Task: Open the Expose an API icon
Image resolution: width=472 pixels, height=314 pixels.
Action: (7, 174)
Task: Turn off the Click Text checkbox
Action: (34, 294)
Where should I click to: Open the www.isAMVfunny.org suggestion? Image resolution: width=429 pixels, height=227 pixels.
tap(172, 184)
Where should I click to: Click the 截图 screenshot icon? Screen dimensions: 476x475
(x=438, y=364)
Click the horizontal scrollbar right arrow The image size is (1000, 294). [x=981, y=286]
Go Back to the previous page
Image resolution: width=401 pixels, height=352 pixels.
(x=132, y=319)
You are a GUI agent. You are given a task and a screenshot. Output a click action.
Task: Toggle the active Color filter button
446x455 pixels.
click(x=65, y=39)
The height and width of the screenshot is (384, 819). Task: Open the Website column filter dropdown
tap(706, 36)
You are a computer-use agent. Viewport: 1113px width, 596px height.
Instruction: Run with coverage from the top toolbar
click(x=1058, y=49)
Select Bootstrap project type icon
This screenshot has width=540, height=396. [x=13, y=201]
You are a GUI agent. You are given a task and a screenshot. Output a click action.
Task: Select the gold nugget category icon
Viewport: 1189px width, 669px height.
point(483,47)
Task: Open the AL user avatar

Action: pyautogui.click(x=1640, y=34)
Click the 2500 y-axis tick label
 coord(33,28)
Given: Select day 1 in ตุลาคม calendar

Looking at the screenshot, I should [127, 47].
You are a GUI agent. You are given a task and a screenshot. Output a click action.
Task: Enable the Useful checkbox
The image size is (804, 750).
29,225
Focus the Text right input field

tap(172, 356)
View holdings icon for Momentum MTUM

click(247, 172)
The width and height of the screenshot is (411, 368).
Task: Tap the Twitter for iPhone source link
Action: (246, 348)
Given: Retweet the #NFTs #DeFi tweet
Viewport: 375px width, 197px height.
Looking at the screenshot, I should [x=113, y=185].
# # # #
PROBLEM: Repeat all the lines above verbatim.

RESULT BELOW:
Task: Open the Expose an API icon
Image resolution: width=472 pixels, height=314 pixels.
Action: (7, 174)
Task: Turn off the Click Text checkbox
Action: (34, 294)
Where should I click to: Open the www.isAMVfunny.org suggestion? Image resolution: width=429 pixels, height=227 pixels.
tap(172, 184)
Where should I click to: Click the 截图 screenshot icon? Screen dimensions: 476x475
(x=438, y=364)
Click the horizontal scrollbar right arrow The image size is (1000, 294). [x=981, y=286]
Go Back to the previous page
Image resolution: width=401 pixels, height=352 pixels.
(x=132, y=319)
You are a GUI agent. You are given a task and a screenshot. Output a click action.
Task: Toggle the active Color filter button
446x455 pixels.
click(x=65, y=39)
The height and width of the screenshot is (384, 819). Task: Open the Website column filter dropdown
tap(706, 36)
You are a computer-use agent. Viewport: 1113px width, 596px height.
Instruction: Run with coverage from the top toolbar
click(x=1058, y=49)
Select Bootstrap project type icon
This screenshot has width=540, height=396. [x=13, y=201]
You are a GUI agent. You are given a task and a screenshot. Output a click action.
Task: Select the gold nugget category icon
Viewport: 1189px width, 669px height.
point(483,47)
Task: Open the AL user avatar

Action: pyautogui.click(x=1640, y=34)
Click the 2500 y-axis tick label
 coord(33,28)
Given: Select day 1 in ตุลาคม calendar

Looking at the screenshot, I should [127, 47].
You are a GUI agent. You are given a task and a screenshot. Output a click action.
Task: Enable the Useful checkbox
The image size is (804, 750).
29,225
Focus the Text right input field

tap(172, 356)
View holdings icon for Momentum MTUM

click(247, 172)
The width and height of the screenshot is (411, 368).
Task: Tap the Twitter for iPhone source link
Action: (246, 348)
Given: Retweet the #NFTs #DeFi tweet
Viewport: 375px width, 197px height.
Looking at the screenshot, I should [x=113, y=185].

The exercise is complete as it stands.